Os fabricantes estão sob pressão devido ao enrijecimento das normas ambientais, embora os objetivos sejam menos rigorosos do que para os veículos particulares.

Uma diretiva de 2019 da Comissão Europeia exige a redução de 30% até 2030 nas emissões poluentes dos caminhões. Uma nova proposta sugere alcançar uma redução de 90%, em comparação com 2019, em novos caminhões, até 2040.

Junto a esse fator, soma-se a concorrência internacional da Tesla ou da fabricante chinesa BYD, também imersa na conversão elétrica dos caminhões.

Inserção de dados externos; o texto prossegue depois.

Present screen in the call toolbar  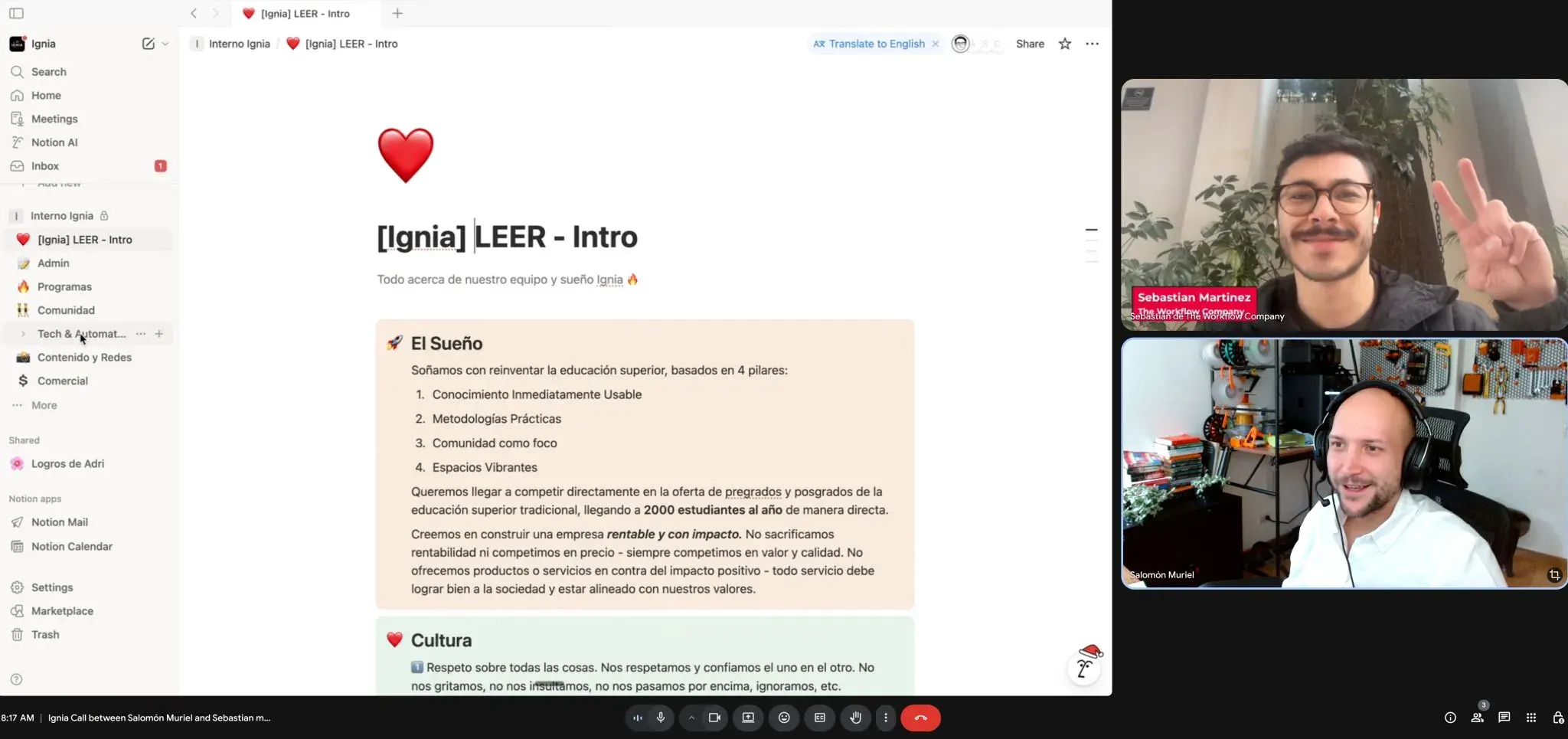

As montadoras da Europa "poderão perder 11% da quota de mercado de veículos pesados entre agora e 2035" no continente, se não tornarem as frotas de caminhão mais ecológicas, de acordo com um estudo recente da Federação Europeia para o Transporte e Meio Ambiente.

A startup norte-americana Nikola, cliente do fornecedor alemão de equipamentos Bosch, já iniciou a produção em série do seu modelo pesado movido a hidrogênio, no outro lado do Atlântico, e aproveita os incentivos públicos para compras —decretados na lei de redução da inflação do governo de Joe Biden.

Em agosto, a empresa alegou ter recebido um total de 202 pedidos de 18 clientes.

Os especialistas acreditam, entretanto, que o hidrogênio não terá sucesso caso os custos associados não puderem ser reduzidos.

A Daimler Truck pontua que o custo dos modelos elétricos a bateria é 2,5 vezes maior que o de um modelo a diesel equivalente. No caso do hidrogênio, o cálculo não pode ser feito porque não existem infraestruturas para recarga.

O grupo alemão uniu forças com outros fabricantes de caminhões e empresas de energia como a Shell, BP ou a Total, na Europa e América do Norte, para desenvolver uma rede de estações para abastecimento de hidrogênio.

A infraestrutura pode virar realidade "até o final da década", garante Rainer Müller, responsável pela Mercedes Benz Trucks, uma das marcas da Daimler, que deseja tornar o custo de utilização de um caminhão a hidrogênio "similar" ao veículo a diesel.

Apesar disso, nem todos estão otimistas. A Federação Europeia para o Transporte e Meio Ambiente prevê que o hidrogênio não será competitivo até 2040 —e só chegará nesse nível caso cumpra determinadas condições.